Leaving out every picture, transcribe the lines from the line that contains "Image resolution: width=1176" to the end of the entries below, both ends included.

──────

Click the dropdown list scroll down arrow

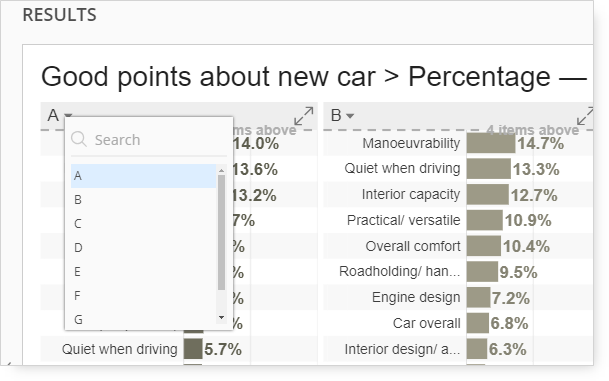pos(221,318)
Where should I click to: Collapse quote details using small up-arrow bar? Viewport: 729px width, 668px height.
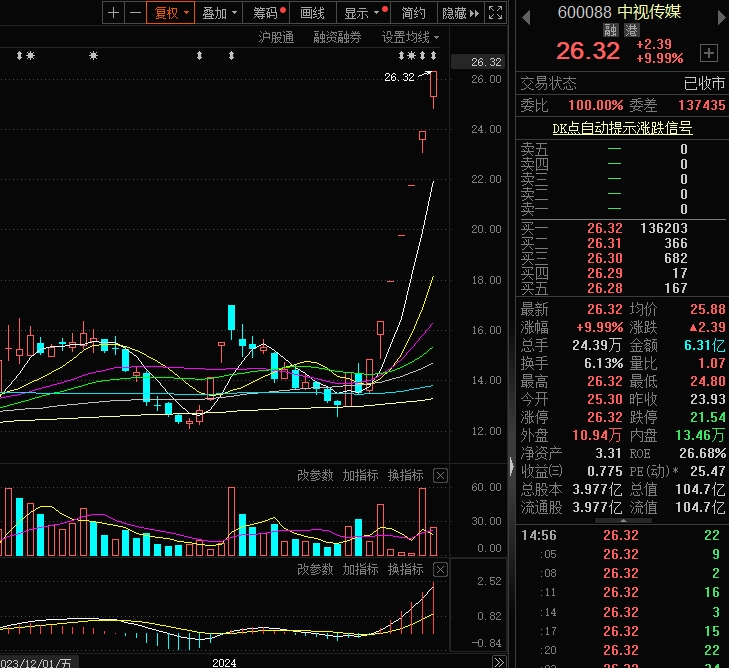pos(622,519)
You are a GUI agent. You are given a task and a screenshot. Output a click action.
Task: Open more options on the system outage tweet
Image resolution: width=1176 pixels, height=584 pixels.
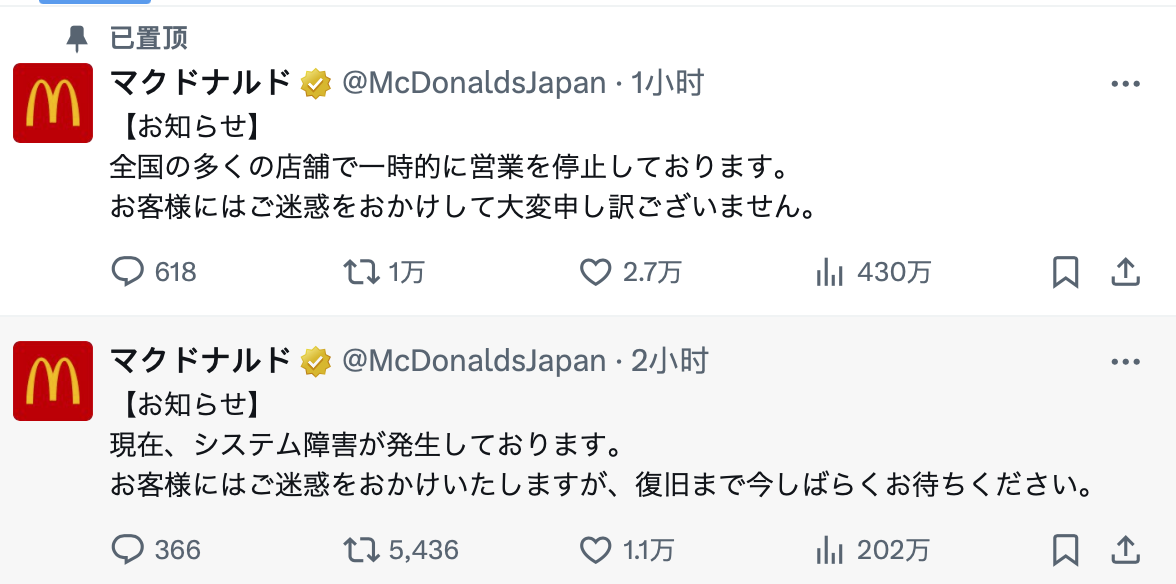tap(1125, 361)
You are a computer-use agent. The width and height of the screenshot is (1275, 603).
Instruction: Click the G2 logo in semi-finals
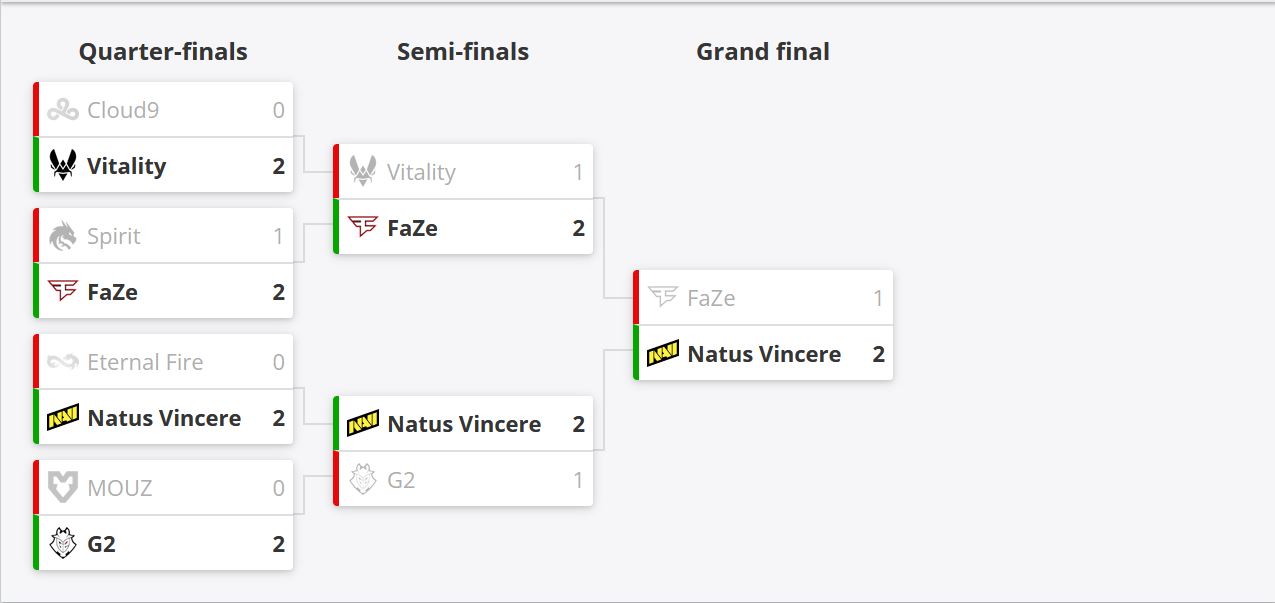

──────

▶ [Task response]:
Image resolution: width=1176 pixels, height=584 pixels.
tap(1125, 361)
You are a computer-use agent. The width and height of the screenshot is (1275, 603).
Instruction: Click the G2 logo in semi-finals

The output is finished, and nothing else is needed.